> WORK REQUIRED
Copy out the records that appear below, exactly as each one reads.

Records from a dataset
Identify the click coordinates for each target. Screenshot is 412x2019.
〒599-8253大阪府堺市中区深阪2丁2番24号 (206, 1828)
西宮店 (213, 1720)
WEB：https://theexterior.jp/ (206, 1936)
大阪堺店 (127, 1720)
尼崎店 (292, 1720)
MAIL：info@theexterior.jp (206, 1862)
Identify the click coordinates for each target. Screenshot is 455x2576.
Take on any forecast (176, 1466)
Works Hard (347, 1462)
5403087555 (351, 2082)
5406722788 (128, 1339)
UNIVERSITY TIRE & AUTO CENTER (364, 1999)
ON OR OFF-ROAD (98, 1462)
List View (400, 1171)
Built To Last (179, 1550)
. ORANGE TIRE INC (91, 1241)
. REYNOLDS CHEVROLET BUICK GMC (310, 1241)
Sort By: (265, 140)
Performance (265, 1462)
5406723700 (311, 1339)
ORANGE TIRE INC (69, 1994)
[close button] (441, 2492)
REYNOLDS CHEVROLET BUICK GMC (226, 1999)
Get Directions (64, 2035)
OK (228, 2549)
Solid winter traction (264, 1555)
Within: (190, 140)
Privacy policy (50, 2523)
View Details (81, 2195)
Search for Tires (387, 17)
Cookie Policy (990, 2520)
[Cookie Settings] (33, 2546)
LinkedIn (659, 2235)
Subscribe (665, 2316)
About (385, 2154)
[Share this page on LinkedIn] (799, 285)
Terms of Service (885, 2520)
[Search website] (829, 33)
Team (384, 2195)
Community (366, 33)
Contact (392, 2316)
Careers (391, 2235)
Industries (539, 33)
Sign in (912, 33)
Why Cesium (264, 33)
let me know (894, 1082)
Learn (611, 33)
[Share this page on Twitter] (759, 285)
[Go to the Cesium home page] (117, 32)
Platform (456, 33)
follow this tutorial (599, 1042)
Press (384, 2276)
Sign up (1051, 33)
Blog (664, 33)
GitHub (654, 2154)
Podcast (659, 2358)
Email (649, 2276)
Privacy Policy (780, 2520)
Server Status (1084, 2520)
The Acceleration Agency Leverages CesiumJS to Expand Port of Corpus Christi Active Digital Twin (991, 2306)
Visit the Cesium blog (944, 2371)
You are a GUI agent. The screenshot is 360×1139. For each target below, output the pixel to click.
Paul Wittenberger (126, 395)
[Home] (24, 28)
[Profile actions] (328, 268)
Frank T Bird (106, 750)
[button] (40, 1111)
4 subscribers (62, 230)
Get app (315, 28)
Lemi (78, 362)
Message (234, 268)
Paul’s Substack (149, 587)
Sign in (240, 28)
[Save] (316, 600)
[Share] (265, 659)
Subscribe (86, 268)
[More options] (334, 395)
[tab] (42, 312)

> EXPECTED OUTPUT
Identify the click coordinates for each target. Screenshot is 412x2019.
〒599-8253大阪府堺市中区深阪2丁2番24号 (206, 1828)
西宮店 (213, 1720)
WEB：https://theexterior.jp/ (206, 1936)
大阪堺店 (127, 1720)
尼崎店 (292, 1720)
MAIL：info@theexterior.jp (206, 1862)
Identify the click coordinates for each target. Screenshot is 455x2576.
Take on any forecast (176, 1466)
Works Hard (347, 1462)
5403087555 (351, 2082)
5406722788 (128, 1339)
UNIVERSITY TIRE & AUTO CENTER (364, 1999)
ON OR OFF-ROAD (98, 1462)
List View (400, 1171)
Built To Last (179, 1550)
. ORANGE TIRE INC (91, 1241)
. REYNOLDS CHEVROLET BUICK GMC (310, 1241)
Sort By: (265, 140)
Performance (265, 1462)
5406723700 (311, 1339)
ORANGE TIRE INC (69, 1994)
[close button] (441, 2492)
REYNOLDS CHEVROLET BUICK GMC (226, 1999)
Get Directions (64, 2035)
OK (228, 2549)
Solid winter traction (264, 1555)
Within: (190, 140)
Privacy policy (50, 2523)
View Details (81, 2195)
Search for Tires (387, 17)
Cookie Policy (990, 2520)
[Cookie Settings] (33, 2546)
LinkedIn (659, 2235)
Subscribe (665, 2316)
About (385, 2154)
[Share this page on LinkedIn] (799, 285)
Terms of Service (885, 2520)
[Search website] (829, 33)
Team (384, 2195)
Community (366, 33)
Contact (392, 2316)
Careers (391, 2235)
Industries (539, 33)
Sign in (912, 33)
Why Cesium (264, 33)
let me know (894, 1082)
Learn (611, 33)
[Share this page on Twitter] (759, 285)
[Go to the Cesium home page] (117, 32)
Platform (456, 33)
follow this tutorial (599, 1042)
Press (384, 2276)
Sign up (1051, 33)
Blog (664, 33)
GitHub (654, 2154)
Podcast (659, 2358)
Email (649, 2276)
Privacy Policy (780, 2520)
Server Status (1084, 2520)
The Acceleration Agency Leverages CesiumJS to Expand Port of Corpus Christi Active Digital Twin (991, 2306)
Visit the Cesium blog (944, 2371)
You are a GUI agent. The screenshot is 360×1139. For each target below, output the pixel to click.
Paul Wittenberger (126, 395)
[Home] (24, 28)
[Profile actions] (328, 268)
Frank T Bird (106, 750)
[button] (40, 1111)
4 subscribers (62, 230)
Get app (315, 28)
Lemi (78, 362)
Message (234, 268)
Paul’s Substack (149, 587)
Sign in (240, 28)
[Save] (316, 600)
[Share] (265, 659)
Subscribe (86, 268)
[More options] (334, 395)
[tab] (42, 312)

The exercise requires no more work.